Философско-этическая идея кармы конкретно воплощалась на религиозном уровне в представлениях о царстве Ямы, так что заимствование одного без другого вряд ли могло быть осуществлено. При заимствовании царству Ямы были приданы некоторые черты, отвечающие синтоистским представлениям. Путь туда лежит через горы [Нихон рёики, II-22, II-23], дорога, ведущая в царство Ямы, подметается метелками ("хоки") [Нихон рёики, III-22], которые используются в синтоистской церемонии очищения после обряда похорон. Сохраняется и табуирование пищи: вкусивший ее там не может возвратиться обратно [Нихон рёики, II-7]1. Запрещается также рассказывать в профанном мире о "стране мертвых" - тут мы встречаемся со словесным табу [Нихон рёики, I-30].
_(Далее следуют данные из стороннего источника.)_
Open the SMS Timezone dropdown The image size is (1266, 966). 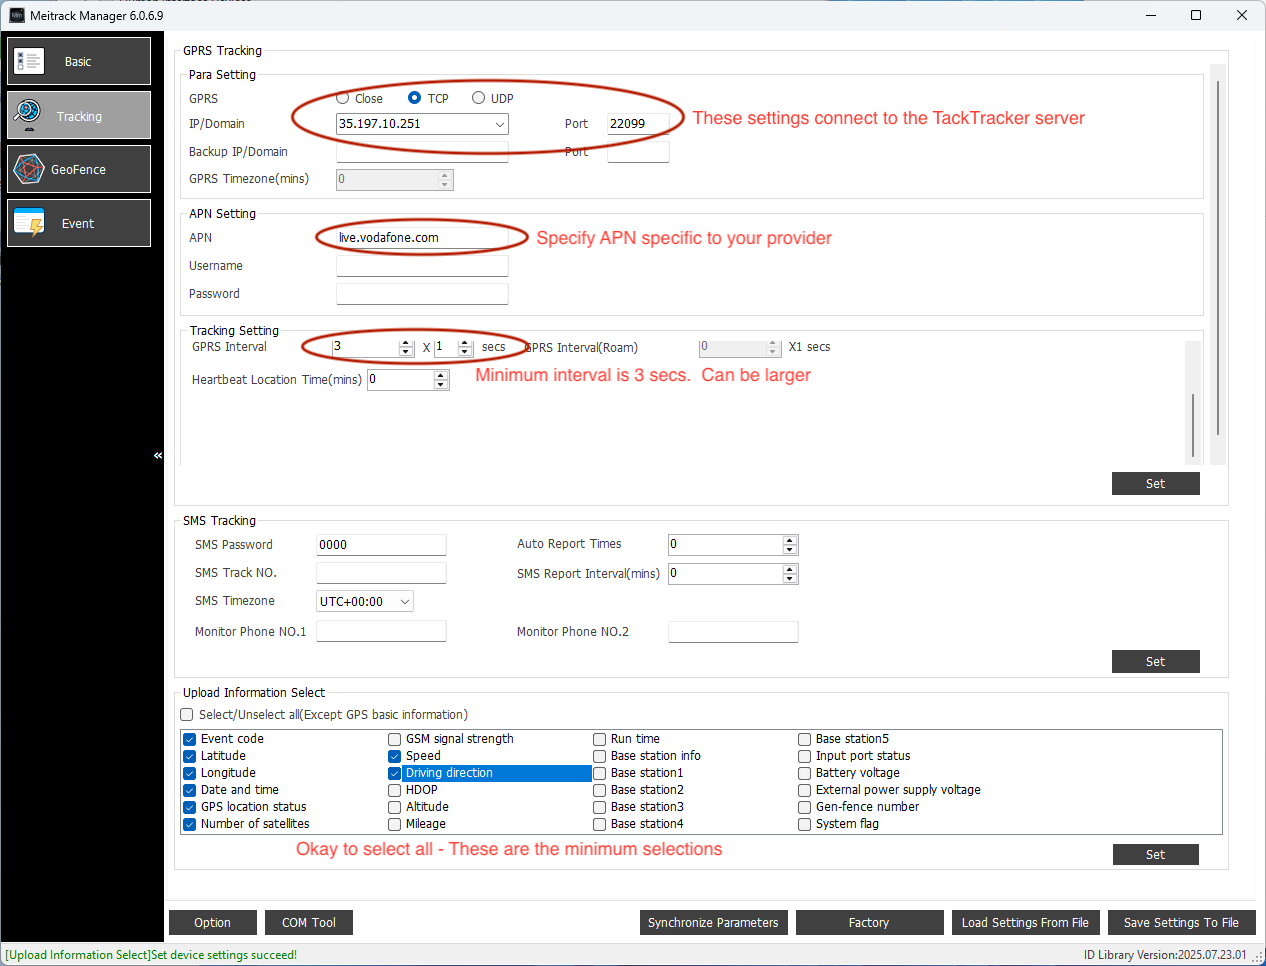pyautogui.click(x=404, y=602)
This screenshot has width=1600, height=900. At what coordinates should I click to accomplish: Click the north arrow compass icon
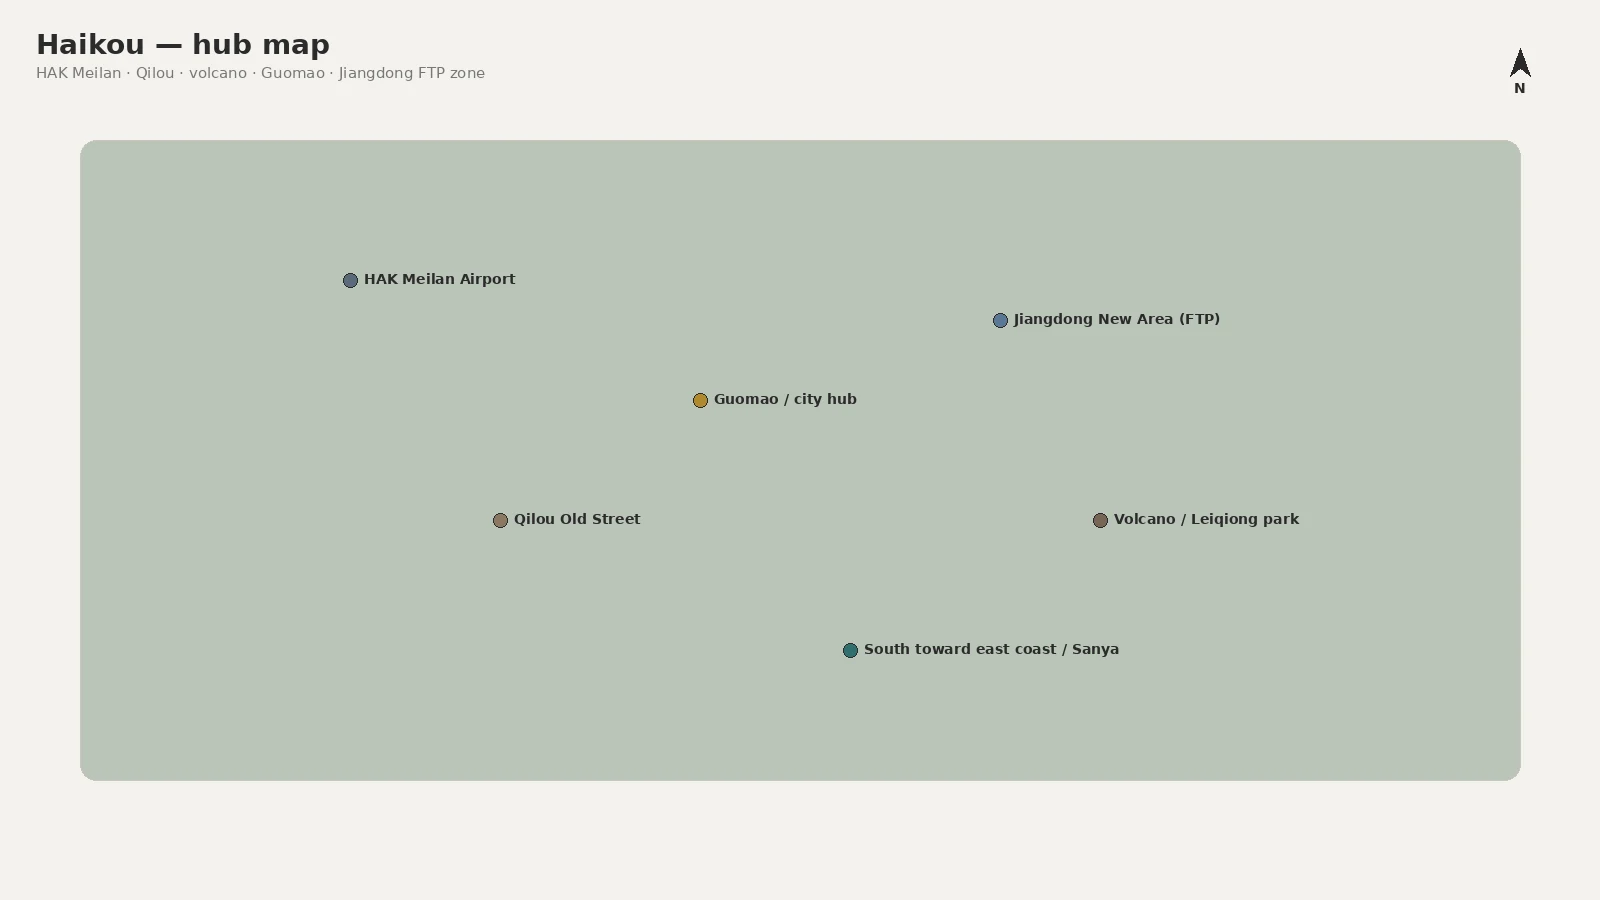1520,63
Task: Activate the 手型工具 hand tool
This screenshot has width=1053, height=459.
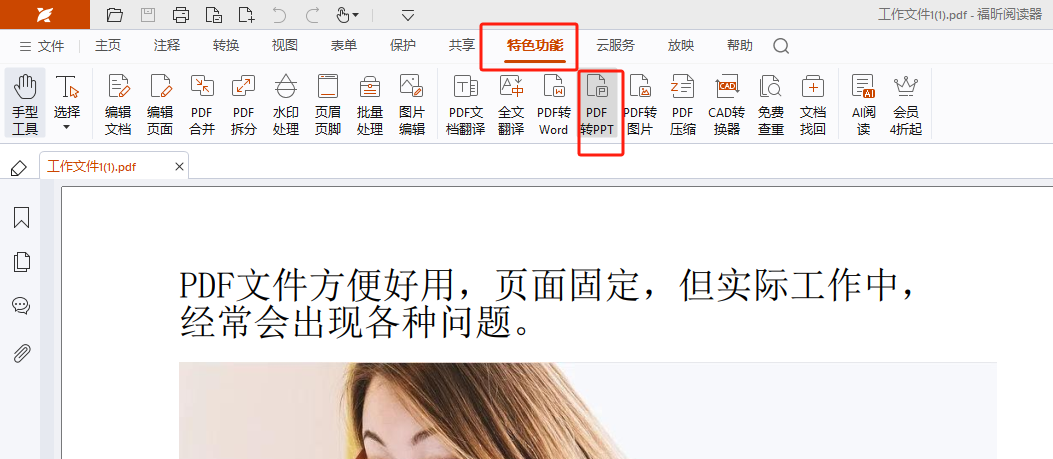Action: 25,105
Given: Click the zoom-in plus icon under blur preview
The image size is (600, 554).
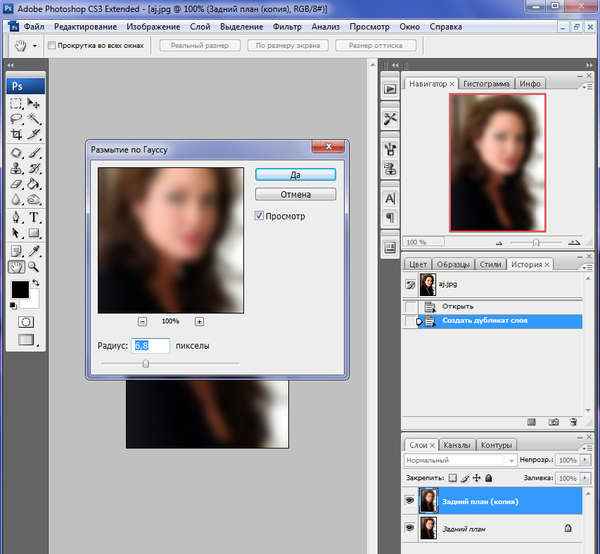Looking at the screenshot, I should [x=199, y=321].
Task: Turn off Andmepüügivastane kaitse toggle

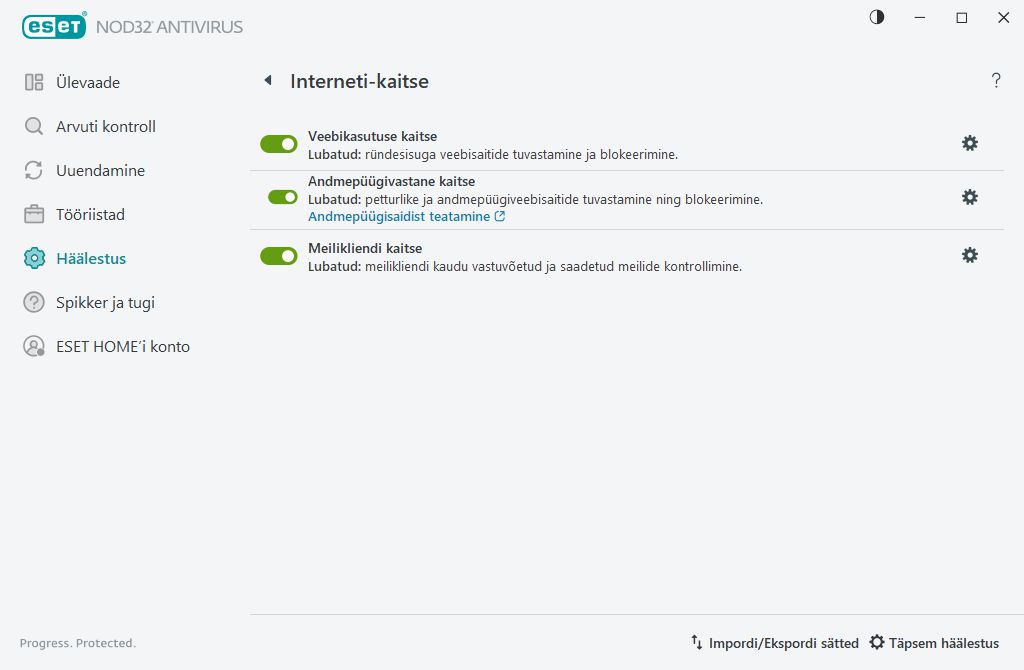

1(Согласно «Кодзики», Идзанами не может вернуться нз «страны мертвых» («ёми-но куни»), так как вкусила там пищи, приготовленной на очаге «страны мертвых» [Кодзики, 1969, с. 61].)

Карма оказалась одним из важнейших средств, с помощью которых удалось увязать воедино понятийные системы синтоизма, буддизма и конфуцианства. Снимая противоречия между буддистами и конфуцианцами, Кёкай писал в предисловии к первому свитку, что мудрец, который преуспел в изучении того и другого, "верит в карму и боится ее". Исходя из такого понимания кармы, в синтоистские и, шире, небуддийские сюжеты вводится понятие кармы, которая является универсальным средством их переосмысления.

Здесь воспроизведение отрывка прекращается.